WHAT THE TASK ASKS -
How do the records below read from their first line through the line containing "Task: Click the user profile avatar icon"? Write those lines out exactly.

━━━ RECORDS

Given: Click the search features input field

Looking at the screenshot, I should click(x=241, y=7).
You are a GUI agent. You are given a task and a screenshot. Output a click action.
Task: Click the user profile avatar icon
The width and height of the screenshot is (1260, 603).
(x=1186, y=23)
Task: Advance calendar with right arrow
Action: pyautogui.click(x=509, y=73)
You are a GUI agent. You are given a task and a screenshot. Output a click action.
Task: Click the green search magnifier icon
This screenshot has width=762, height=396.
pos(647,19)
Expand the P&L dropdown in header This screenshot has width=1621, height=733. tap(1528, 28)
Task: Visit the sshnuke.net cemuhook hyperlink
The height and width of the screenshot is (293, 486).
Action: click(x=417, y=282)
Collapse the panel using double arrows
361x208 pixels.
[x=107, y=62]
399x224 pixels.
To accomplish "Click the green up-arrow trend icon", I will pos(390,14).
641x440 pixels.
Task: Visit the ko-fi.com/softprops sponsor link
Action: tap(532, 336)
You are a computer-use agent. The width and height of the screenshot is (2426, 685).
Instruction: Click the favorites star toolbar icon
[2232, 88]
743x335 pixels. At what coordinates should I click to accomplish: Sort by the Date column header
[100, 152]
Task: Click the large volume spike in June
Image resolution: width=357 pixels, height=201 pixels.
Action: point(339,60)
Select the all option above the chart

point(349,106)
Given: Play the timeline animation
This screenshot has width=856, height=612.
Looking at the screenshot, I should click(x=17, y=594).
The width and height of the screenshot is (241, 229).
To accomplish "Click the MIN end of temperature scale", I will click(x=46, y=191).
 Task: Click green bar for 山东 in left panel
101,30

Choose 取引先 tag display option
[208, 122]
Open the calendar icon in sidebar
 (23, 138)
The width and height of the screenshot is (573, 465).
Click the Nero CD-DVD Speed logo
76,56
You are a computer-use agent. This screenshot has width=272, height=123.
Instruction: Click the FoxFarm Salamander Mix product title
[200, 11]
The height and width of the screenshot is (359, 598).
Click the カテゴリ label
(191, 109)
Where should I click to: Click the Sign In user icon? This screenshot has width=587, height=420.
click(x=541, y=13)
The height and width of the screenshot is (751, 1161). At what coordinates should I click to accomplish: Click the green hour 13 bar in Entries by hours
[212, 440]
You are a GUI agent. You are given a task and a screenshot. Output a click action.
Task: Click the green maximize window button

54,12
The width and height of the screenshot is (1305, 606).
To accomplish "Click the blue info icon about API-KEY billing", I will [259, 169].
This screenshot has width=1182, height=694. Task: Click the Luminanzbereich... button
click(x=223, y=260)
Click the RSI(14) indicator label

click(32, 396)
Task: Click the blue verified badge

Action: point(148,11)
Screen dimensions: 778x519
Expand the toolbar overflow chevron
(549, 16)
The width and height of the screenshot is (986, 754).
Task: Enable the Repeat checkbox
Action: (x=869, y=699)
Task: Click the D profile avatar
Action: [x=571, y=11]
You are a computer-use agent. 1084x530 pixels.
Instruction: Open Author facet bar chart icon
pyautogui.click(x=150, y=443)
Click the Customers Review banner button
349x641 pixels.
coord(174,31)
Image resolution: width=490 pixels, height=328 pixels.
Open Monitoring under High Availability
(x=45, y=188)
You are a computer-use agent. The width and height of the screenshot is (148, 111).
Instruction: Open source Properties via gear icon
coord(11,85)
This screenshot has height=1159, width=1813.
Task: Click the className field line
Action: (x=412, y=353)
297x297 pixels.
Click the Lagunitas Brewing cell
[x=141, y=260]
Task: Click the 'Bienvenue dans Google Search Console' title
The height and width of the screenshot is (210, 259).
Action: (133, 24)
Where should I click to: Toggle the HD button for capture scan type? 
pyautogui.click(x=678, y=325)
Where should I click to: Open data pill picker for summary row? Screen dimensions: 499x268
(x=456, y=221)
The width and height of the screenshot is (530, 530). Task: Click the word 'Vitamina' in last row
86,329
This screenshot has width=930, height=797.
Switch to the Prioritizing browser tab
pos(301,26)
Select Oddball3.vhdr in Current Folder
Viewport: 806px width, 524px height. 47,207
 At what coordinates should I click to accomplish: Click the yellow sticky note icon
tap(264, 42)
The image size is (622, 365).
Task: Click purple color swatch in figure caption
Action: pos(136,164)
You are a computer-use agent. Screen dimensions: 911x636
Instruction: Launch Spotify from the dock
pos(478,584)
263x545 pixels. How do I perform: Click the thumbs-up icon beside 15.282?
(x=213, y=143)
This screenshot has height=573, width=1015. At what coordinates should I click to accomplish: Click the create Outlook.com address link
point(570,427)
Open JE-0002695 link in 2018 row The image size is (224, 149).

━━━━━━

EXERCISE RESPONSE -
Given: Click the search features input field

Looking at the screenshot, I should click(x=241, y=7).
You are a GUI agent. You are given a task and a screenshot. Output a click action.
Task: Click the user profile avatar icon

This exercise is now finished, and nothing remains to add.